LLNL is the lead laboratory for a proposed United States/United Kingdom experiment, called WATCHMAN, to demonstrate remote monitoring of nuclear reactors using a kiloton-scale antineutrino detector.
This experiment has already “exceeded my expectations,” Bernstein said. “The idea that the nonproliferation community might one day be able to use this technology that until now has been the exclusive province of fundamental science is an exciting motivation for this work.”
Halting the spread of nukes
Since 1970, nearly 200 nations signed the landmark Treaty of the Non-Proliferation of Nuclear Weapons (NPT), which seeks to limit the spread of nuclear weapons.
Through a combination of remote monitoring and on–the–ground inspections, containment and surveillance, the International Atomic Energy Agency (IAEA) commands plenty of tools to figure out if countries are using nuclear energy for peaceful purposes, Goldblum said.
But what happens if the line between civilian and military use of nuclear energy is not so clear?

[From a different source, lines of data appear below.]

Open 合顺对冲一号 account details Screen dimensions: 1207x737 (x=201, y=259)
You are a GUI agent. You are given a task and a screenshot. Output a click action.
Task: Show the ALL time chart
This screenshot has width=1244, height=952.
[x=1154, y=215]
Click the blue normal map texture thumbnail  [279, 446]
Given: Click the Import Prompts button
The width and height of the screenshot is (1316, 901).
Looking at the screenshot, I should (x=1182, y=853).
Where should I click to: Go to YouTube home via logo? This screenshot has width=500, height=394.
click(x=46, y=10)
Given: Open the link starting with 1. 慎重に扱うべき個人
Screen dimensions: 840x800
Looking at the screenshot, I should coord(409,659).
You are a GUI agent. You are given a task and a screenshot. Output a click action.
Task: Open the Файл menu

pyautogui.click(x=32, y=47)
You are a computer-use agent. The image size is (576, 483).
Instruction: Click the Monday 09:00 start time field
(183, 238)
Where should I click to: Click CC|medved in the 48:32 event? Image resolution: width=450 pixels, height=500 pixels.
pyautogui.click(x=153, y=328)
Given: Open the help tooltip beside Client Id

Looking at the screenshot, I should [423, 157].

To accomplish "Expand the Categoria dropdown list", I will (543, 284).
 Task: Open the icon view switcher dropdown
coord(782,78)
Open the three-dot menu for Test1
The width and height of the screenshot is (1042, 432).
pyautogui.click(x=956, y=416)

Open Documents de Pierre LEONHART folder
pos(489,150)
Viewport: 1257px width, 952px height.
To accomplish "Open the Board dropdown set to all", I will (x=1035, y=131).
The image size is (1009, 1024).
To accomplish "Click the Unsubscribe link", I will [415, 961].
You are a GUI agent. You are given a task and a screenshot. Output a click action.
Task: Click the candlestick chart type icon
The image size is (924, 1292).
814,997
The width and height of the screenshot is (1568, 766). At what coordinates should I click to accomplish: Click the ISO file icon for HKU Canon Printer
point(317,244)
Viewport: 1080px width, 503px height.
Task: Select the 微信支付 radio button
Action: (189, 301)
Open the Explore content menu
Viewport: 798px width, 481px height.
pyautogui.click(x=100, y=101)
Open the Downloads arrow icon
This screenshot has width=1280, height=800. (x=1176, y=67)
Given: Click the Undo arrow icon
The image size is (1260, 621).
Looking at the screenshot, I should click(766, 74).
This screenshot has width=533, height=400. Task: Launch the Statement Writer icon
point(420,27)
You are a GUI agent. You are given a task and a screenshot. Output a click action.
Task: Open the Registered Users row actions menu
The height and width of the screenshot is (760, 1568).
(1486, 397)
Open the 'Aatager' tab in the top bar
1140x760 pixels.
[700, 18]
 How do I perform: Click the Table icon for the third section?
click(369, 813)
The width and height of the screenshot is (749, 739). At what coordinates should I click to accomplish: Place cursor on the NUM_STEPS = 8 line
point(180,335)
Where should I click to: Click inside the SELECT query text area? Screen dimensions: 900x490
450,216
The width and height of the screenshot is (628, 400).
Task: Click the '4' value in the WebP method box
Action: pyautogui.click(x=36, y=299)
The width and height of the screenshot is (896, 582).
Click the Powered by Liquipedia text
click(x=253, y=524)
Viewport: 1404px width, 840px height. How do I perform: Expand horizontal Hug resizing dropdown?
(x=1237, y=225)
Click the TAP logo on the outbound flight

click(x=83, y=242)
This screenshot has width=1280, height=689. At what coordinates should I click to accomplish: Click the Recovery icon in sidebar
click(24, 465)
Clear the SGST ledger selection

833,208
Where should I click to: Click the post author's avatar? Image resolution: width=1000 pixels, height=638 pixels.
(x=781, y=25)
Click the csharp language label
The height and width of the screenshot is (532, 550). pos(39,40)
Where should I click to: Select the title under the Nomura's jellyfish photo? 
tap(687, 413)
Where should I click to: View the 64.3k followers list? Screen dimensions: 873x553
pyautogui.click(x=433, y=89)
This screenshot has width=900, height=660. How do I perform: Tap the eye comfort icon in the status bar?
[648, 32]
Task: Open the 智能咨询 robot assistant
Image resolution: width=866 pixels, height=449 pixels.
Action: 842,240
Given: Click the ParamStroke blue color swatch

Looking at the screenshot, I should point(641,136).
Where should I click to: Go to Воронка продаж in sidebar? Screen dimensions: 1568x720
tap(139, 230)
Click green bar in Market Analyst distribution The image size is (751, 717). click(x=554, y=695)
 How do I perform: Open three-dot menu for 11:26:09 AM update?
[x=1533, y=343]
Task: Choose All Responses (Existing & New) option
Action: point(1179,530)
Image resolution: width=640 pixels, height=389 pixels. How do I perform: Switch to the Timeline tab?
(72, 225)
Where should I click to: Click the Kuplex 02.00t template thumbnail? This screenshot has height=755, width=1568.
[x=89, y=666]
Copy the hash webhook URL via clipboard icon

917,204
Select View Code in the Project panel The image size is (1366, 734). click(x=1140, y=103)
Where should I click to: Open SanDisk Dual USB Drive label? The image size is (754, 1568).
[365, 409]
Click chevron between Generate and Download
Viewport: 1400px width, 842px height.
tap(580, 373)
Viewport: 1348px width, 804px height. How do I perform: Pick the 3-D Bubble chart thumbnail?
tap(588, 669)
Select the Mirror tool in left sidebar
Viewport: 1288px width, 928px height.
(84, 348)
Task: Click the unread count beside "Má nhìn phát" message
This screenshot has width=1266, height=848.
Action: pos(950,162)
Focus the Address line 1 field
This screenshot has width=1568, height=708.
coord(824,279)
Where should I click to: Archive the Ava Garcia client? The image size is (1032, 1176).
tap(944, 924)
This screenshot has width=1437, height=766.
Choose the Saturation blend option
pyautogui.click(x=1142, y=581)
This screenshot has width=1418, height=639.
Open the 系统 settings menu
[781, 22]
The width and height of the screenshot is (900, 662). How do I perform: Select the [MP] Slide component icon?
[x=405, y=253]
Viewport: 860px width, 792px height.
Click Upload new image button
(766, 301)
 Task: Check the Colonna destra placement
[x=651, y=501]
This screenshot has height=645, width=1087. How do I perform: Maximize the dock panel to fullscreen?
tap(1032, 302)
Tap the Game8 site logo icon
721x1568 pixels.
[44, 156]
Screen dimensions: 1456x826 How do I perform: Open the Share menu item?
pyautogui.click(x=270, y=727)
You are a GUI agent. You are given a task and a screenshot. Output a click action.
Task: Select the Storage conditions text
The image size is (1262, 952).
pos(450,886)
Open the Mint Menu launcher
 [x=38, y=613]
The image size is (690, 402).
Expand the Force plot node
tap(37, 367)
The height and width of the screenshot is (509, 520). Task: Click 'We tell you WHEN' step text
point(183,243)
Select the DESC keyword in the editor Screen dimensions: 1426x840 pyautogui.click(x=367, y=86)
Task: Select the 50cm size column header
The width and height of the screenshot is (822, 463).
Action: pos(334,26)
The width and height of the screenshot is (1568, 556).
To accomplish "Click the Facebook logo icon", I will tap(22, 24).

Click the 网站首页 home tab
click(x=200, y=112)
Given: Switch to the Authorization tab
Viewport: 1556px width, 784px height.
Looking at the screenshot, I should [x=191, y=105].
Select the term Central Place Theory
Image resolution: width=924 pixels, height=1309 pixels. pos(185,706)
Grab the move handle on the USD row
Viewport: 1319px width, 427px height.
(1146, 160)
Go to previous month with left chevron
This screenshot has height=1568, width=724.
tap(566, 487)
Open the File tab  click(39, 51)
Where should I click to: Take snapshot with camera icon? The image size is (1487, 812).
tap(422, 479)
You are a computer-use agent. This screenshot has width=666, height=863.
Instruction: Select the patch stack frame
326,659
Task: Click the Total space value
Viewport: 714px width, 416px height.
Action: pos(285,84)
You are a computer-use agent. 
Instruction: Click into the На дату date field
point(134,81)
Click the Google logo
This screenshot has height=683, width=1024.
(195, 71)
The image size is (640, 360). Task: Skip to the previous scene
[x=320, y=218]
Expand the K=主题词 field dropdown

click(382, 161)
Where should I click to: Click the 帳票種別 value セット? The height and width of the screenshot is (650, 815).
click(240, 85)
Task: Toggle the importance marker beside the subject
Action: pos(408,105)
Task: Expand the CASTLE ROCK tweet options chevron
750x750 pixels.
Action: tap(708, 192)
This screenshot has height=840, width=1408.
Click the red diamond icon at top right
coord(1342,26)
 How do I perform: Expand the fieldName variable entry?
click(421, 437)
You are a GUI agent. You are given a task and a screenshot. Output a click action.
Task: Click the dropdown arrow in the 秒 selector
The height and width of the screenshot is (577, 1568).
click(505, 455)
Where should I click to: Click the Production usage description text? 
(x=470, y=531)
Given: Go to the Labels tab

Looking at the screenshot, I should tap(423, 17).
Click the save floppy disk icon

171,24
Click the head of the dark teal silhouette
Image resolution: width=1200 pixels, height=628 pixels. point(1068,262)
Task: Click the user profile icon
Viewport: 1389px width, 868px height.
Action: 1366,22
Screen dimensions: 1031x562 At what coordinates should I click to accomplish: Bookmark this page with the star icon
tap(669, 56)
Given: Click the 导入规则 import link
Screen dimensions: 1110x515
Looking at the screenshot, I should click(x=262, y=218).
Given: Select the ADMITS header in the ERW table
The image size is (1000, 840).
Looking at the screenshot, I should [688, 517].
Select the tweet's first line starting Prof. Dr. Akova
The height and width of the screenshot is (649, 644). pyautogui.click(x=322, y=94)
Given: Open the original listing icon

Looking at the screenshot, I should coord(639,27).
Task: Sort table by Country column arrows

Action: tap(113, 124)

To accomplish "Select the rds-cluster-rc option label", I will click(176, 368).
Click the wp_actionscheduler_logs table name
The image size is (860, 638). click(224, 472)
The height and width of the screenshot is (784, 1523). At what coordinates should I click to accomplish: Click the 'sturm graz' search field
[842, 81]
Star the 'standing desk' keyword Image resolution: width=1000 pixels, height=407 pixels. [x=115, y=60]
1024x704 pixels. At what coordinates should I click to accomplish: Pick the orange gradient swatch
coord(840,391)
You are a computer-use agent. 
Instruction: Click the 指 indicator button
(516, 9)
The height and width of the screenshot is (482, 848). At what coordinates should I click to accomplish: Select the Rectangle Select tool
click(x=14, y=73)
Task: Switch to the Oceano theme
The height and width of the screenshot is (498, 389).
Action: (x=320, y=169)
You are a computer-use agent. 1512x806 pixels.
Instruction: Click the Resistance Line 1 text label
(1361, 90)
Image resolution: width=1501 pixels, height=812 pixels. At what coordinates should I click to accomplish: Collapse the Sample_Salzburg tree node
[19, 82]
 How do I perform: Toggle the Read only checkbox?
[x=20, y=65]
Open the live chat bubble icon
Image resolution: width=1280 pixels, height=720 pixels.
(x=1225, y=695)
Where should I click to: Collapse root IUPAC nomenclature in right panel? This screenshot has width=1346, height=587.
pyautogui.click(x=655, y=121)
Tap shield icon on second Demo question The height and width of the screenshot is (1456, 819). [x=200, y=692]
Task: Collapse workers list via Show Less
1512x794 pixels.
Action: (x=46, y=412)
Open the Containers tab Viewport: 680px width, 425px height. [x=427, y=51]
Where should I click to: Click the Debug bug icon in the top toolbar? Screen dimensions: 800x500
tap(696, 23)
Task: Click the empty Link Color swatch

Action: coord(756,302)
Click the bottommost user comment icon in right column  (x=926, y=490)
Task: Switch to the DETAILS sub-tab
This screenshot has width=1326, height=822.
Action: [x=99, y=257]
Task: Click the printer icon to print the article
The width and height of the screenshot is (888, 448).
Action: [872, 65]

For example, the United States has long accused Iran of trying to make nuclear weapons, but Iran says it wants to develop nuclear capabilities for civilian power generation.
The knowledge to construct a nuclear bomb is actually pretty well known. The hard part is getting enough materials — either enriched uranium or plutonium — to fuel the weapon. A country can reprocess the spent fuel from a civilian nuclear reactor and extract plutonium for a weapon. And a nuclear bomb only requires about 10 kilograms of plutonium.
The so-called “dual-use” capabilities of nuclear reactors presents a significant challenge to the IAEA.
“None of the countries now embarking on civil nuclear power programs say they are planning to acquire reprocessing capabilities,” according to a 2017 report by the Brookings Institute think tank.
“But many of them are unwilling to forswear what they consider to be their ‘right’ eventually to have dual-use capabilities.”
The neutrino detection technology could offer a solution. In addition to the large systems like WATCHMAN, scientists have constructed much smaller detectors that can be deployed close to reactor cores — provided operators allow such access.
Optimizing reactor power levels to produce plutonium, a telltale sign that a country is trying to build a bomb, will change the rate and energy spectrum of antineutrinos that a device parked outside of the reactor can detect.
And since these particles can pass through matter, the operator can’t shield the reactor’s release of antineutrinos the same way lead blocks X-rays. So if a country wants to operate a civilian nuclear power program, an antineutrino detector could provide an effective tool to continuously verify the reactor is only producing energy for peaceful purposes.
For now, a detector must stay within tens of meters of the reactor to be effective. But in the future, could such technology spot antineutrinos from longer distances and even across borders?
For distances 100 kilometers or beyond, the Review of Modern Physics study shows detectors would need to be 10 to 100 times bigger than WATCHMAN. But researchers hope WATCHMAN will demonstrate the basic technology and provide a platform for study of a range of possible enhancements to improve standoff and overall sensitivity.
And in any case, the mere knowledge that such technology has become a reality could prove to be a powerful deterrent to nuclear proliferation in itself.